Por Héctor Díaz
1 de febrero de 2009 - Web UPyD Sevilla
En el bamboleo del señor presidente cuando nos habla se encuentra la explicación de que, como los antiguos hijosdalgos y los contemporáneos señoritos, ande repartiendo los cuartos a diestro y siniestro de su bolsa de cuero, que es la nuestra, a los pedigüeños de nuestra era. Don José Luis, cuando se sube al estrado, es un ser aparentemente vulnerable, especialmente a los vientos que soplen, ¡qué digo vientos!, a las humildes brisas. Tanto es así que, como un día haya corriente en el Congreso de los Diputados o, más frecuentemente, en el plató de “Tengo una pregunta para usted”, de fijo, se nos cae. Esta apariencia, no obstante, es engañosa. Ya hemos visto cómo el vendaval acaba de llevarse de raíz miles de árboles, en Galicia como en Cataluña, árboles de recio tronco, algunos centenarios. Nuestro feliz presidente, por el contrario, carece de copa. No es que no se merezca algunos premios por los “records” conseguidos, pues más pronto que tarde lo veremos en el dichoso libro “Guiness”. Nuestro querido ZP es más bien pariente del bambú o del humilde junco, que baila con el viento y que, en siguiendo la corriente, no pierde nunca el pie.
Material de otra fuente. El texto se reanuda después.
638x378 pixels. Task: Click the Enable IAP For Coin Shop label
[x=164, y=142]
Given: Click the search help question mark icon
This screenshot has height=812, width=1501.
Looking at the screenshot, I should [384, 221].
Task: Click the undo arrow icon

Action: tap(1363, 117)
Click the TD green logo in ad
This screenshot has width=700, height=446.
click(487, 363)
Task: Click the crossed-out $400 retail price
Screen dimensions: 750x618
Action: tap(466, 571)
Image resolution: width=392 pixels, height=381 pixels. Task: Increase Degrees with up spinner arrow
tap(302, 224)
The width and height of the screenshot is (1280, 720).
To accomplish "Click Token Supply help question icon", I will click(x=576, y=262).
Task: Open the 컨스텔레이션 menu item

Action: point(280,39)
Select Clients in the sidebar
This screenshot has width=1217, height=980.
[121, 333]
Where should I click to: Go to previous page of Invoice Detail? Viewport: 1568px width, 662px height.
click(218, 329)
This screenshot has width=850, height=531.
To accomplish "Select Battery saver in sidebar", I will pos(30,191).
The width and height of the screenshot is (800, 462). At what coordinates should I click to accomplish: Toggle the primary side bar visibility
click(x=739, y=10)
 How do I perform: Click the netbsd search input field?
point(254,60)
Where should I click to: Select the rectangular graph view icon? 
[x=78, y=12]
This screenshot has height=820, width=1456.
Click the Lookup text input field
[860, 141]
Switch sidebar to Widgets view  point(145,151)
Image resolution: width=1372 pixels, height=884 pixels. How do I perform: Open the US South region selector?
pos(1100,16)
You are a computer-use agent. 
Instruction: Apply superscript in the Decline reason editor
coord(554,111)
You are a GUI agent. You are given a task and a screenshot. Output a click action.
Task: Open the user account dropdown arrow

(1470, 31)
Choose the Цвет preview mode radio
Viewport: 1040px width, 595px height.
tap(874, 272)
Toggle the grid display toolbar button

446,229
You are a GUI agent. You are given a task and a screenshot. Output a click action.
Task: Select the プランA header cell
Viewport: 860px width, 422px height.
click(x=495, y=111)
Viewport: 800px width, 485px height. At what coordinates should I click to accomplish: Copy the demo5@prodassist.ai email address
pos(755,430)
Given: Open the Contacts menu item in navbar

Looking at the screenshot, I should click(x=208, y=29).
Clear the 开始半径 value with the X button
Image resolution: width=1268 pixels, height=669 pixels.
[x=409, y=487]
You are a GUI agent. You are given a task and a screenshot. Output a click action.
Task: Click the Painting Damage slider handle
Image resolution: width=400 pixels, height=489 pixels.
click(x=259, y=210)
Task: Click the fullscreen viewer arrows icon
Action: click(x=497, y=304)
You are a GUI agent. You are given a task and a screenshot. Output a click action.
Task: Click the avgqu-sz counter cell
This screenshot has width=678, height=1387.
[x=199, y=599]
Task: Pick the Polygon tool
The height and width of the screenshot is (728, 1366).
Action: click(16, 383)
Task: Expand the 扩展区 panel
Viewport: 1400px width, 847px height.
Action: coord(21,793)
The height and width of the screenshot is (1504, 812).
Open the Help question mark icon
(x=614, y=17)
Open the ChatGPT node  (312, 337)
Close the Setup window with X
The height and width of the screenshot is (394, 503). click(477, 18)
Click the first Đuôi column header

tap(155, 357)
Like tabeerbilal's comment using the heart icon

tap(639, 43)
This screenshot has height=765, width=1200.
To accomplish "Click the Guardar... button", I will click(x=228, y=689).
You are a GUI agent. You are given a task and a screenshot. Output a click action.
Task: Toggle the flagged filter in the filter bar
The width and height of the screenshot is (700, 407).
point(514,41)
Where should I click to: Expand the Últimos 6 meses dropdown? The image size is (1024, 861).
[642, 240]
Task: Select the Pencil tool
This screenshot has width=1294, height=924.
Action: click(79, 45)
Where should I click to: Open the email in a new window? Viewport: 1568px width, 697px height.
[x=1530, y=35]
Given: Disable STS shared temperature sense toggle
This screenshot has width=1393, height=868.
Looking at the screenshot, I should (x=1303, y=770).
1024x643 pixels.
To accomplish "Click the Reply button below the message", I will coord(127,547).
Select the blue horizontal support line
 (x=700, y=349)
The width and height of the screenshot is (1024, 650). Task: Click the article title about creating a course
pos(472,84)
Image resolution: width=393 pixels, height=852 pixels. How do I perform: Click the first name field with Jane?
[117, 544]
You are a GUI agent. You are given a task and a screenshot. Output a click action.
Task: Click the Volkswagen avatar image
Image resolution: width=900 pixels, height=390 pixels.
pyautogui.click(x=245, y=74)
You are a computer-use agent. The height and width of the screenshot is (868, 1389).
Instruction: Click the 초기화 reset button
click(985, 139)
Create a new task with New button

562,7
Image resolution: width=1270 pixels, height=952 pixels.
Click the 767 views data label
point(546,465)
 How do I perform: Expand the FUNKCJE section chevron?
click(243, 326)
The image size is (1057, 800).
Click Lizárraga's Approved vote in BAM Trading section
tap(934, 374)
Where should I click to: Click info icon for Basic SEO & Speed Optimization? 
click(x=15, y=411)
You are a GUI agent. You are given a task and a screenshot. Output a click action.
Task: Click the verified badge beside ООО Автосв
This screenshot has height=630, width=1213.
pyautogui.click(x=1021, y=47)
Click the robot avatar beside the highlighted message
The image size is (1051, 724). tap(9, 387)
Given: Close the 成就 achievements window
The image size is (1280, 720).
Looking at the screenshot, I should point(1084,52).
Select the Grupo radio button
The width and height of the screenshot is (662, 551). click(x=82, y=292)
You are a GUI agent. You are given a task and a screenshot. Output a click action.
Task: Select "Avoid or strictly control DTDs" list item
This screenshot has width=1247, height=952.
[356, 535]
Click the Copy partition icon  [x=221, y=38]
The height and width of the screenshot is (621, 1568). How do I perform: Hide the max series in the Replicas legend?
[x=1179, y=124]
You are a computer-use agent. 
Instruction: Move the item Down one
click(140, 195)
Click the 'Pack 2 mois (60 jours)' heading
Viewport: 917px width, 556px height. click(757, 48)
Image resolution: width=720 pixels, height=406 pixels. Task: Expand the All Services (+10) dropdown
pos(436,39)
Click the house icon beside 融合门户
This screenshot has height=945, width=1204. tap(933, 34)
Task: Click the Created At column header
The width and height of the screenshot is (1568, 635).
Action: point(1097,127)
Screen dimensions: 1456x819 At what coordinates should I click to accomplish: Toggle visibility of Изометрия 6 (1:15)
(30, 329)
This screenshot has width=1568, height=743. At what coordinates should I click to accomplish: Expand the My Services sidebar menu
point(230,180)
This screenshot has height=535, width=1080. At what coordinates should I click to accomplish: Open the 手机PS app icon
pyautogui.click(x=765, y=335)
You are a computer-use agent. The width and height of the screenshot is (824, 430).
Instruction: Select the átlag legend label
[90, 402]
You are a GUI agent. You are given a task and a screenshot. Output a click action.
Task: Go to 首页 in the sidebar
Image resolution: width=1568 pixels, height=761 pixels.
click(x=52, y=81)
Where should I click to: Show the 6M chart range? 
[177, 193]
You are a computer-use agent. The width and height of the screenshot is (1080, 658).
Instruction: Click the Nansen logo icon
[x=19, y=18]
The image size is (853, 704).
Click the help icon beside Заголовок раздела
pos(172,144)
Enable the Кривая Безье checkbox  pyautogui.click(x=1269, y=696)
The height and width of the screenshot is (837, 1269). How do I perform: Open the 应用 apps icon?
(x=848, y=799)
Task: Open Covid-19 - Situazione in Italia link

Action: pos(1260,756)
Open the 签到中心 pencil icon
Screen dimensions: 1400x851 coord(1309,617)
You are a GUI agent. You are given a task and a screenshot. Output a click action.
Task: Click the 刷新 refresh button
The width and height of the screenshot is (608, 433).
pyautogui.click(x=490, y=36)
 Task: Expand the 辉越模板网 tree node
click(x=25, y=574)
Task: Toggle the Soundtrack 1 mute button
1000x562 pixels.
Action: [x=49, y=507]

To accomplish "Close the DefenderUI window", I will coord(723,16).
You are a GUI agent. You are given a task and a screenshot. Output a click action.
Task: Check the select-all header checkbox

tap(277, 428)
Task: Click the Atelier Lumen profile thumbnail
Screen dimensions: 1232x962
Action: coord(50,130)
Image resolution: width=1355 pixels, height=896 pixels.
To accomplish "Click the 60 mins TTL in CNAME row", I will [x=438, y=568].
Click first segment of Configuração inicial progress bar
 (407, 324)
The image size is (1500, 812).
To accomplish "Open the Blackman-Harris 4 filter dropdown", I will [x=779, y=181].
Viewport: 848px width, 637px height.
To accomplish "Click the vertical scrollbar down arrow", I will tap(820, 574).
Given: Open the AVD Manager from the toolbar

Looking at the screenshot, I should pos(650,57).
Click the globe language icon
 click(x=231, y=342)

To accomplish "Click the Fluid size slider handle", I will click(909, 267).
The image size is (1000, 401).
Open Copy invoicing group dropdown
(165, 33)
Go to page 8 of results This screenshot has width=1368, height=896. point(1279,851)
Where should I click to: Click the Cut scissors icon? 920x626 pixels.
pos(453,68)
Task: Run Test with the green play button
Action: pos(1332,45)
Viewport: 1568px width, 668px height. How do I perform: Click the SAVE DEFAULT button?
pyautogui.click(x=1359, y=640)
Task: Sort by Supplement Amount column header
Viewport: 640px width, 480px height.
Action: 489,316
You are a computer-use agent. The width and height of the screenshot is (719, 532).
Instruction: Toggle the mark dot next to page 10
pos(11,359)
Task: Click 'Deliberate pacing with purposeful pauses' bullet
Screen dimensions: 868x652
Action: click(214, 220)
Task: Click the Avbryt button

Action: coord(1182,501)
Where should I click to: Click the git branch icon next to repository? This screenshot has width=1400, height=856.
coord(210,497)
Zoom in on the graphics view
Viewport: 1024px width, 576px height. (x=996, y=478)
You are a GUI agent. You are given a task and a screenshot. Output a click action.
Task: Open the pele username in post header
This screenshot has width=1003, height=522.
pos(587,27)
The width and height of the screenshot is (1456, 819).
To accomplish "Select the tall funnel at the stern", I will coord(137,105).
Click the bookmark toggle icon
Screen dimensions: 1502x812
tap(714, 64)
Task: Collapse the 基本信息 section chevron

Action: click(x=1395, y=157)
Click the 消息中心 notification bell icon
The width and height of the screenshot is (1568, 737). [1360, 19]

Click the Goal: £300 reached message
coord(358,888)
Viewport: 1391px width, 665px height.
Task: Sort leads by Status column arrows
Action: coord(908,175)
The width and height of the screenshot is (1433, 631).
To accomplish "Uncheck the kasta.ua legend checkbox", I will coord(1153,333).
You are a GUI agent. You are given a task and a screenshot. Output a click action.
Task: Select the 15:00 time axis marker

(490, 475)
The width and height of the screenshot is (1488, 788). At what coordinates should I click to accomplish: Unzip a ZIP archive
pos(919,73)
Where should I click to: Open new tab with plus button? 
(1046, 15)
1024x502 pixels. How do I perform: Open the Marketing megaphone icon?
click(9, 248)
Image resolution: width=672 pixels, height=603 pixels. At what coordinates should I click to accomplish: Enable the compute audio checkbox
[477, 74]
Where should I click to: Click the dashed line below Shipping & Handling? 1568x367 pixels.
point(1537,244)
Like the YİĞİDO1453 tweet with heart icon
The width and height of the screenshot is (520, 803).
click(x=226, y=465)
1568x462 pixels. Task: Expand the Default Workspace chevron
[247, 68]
Es de la noble estirpe de Felipito Tacatún, maestro televisivo en sostenella y no enmendalla y aunque, como aquel cómico sin gracia de nuestra remota infancia, no ponga los ojos saltones, tuerza la boca ni muestre unos enormes dientes, que por algo se pone él siempre de parte de Caperucita, parece terminar ordinariamente sus alocuciones diciéndonos: “Yo sigo”.